E Wilander não se ficou por aqui. Horas antes, já tinha deixado claro que não ficou satisfeito com a atitude de Azarenka: “Há jogadores que adoram o ténis e depois há outros, como ela, que dependem muito da presença de fãs e querem tudo perfeito. Não há desculpa para o tipo de comentários que fez durante o encontro. Se entras em court, dás o teu melhor com as condições que tens. Se ela não queria jogar em Paris não era obrigada. Ninguém é obrigado a jogar os Grand Slams.”

Entre tanto que haveria para contar, vale também a pena destacar a vitória do malogrado Benoit Paire, que depois de uma luta difícil, polémica e talvez até estranha com o coronavírus conseguiu competir no seu Grand Slam e venceu (7-5, 6-4 e 6-4 a Soonwoo Kwon), ao contrário do compatriota Jeremy Chardy, que pela primeira vez na carreira (29-1) perdeu um encontro depois de liderar por dois sets a zero: 3-6, 4-6, 7-6(6), 6-4 e 10-8 em 4h42 foram os parciais favoráveis ao número 169 do mundo, que salvou um match point no tie-break do terceiro set e só ao sétimo match point conseguiu ouvir, a seu favor, o tão desejado jeux, set et match.

Já com recurso à iluminação artificial nos courts exteriores, a canadiana Eugenie Bouchard respondeu positivamente ao wild card (que recebeu depois de chegar à final em Istambul) e derrotou Anna Kalinskaya por 6-4 e 6-4 para somar a primeira vitória em quadros principais de Grand Slams desde o Australian Open de 2019, num duelo entre compatriotas, Juan Ignacio Londero (68.º) desperdiçou uma vantagem de dois sets a zero, mas foi mais feliz no último set, que se prolongou por quase duas horas, e derrotou Federico Delbonis (81.º) por inesquecíveis 6-4, 7-6(1), 2-6, 1-6 e 14-12 (!) depois de 4h57 em court. Menos sorte tiveram o rapper Corentin Moutet (que aproveita os tempos livres para brilhar de microfone na mão) e Lorenzo Giustino, que disputavam o terceiro set (6-0, 6-7[7] e 3-4* era o resultado) quando a chuva regressou e não os deixou concluir o encontro.

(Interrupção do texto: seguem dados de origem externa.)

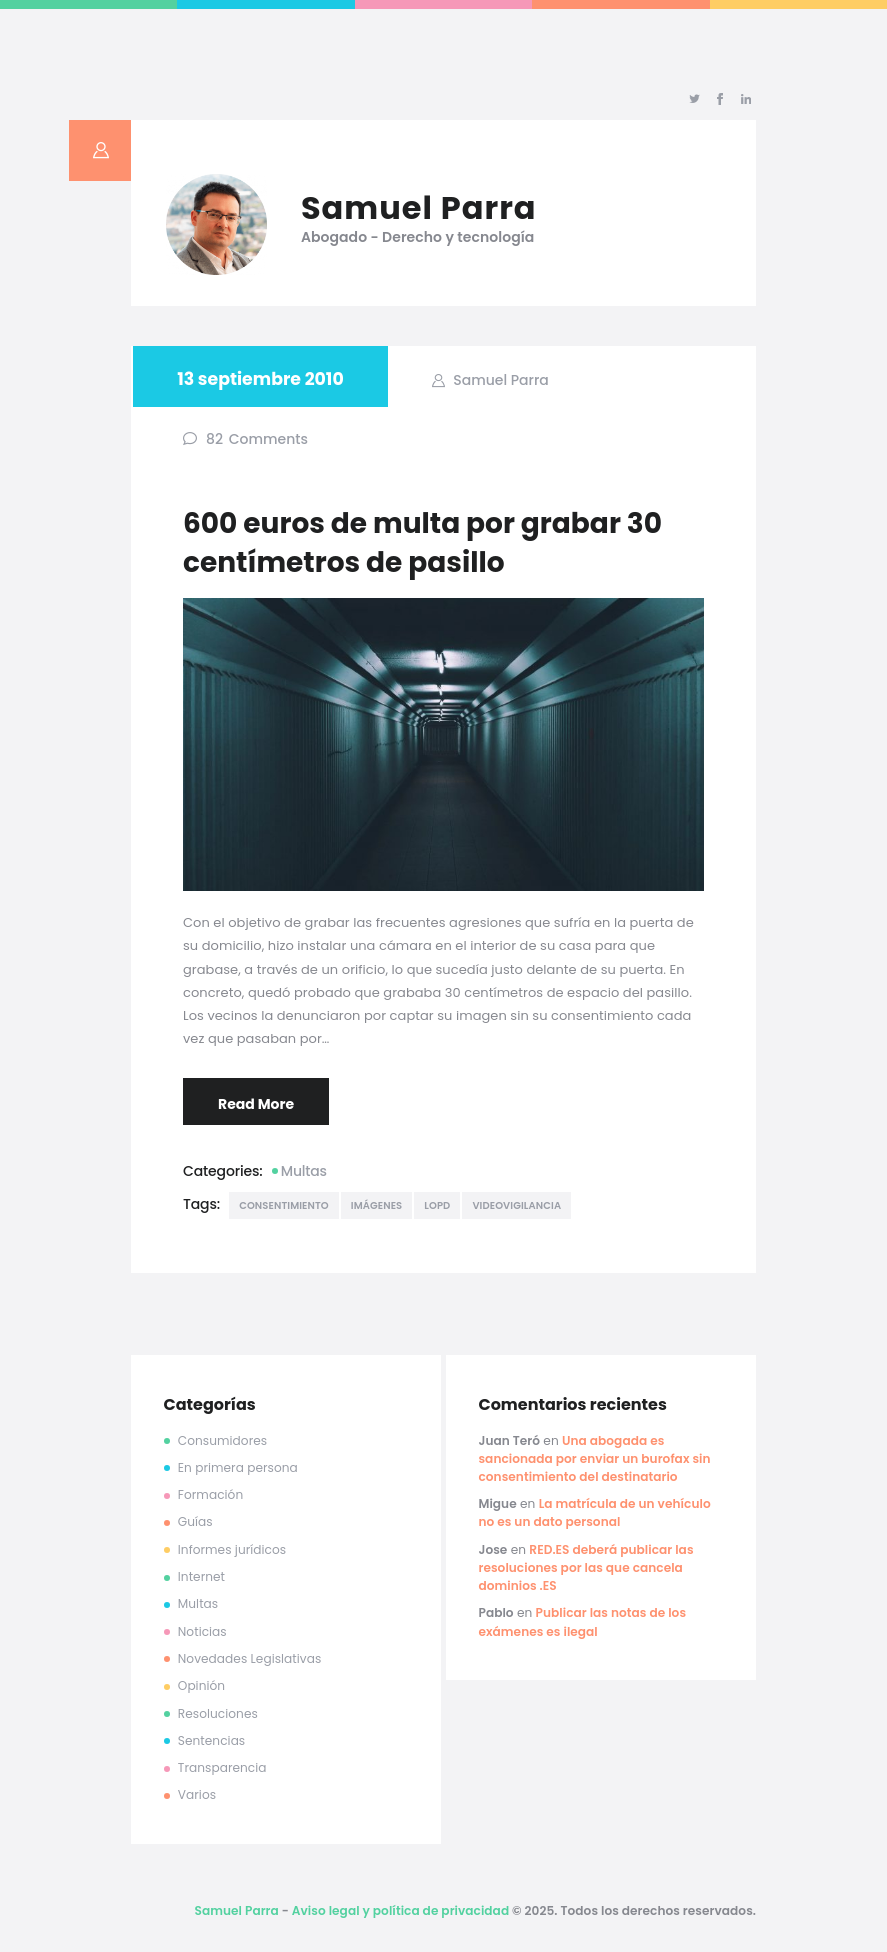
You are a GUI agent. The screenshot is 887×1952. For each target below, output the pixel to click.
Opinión (201, 1685)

Outros resultados relevantes:

  • Alexander Zverev d. Dennis Novak 7-5, 6-2 e 6-4
  • Norbert Gombos d. Borna Coric 6-4, 3-6, 6-3 e 6-4
  • Diego Schwartzman d. Miomir Kecmanovic 6-0, 6-1 e 6-3
  • Marco Cecchinato d. Alex de Minaur 7-6(9), 6-4 e 6-0
  • Yulia Putintseva d. Kirsten Flipkens 6-1 e 6-2
  • Caroline Garcia d. Anett Kontaveit 6-4, 3-6 e 6-4
  • Maria Sakkari d. Alja Tomljanovic 6-0 e 7-5

Segunda-feira há mais — e vem aí mais um grande dia. O prato forte da segunda jornada é sem dúvida o encontro que coloca frente a frente o recém-campeão do US Open (e finalista de 2018 e 2019) em Paris, Dominic Thiem, com Marin Cilic (campeão do US Open em 2014), mais um duelo entre campeões do Grand Slam logo na primeira ronda. Mas o eterno-favorito Rafael Nadal, a perseguidora de (mais) história Serena Williams e as candidatas Elina Svitolina (campeã em Estrasburgo este fim de semana) e Garbiñe Muguruza (que venceu em 2016) também vão a jogo. Quanto a João Sousa, só na terça-feira.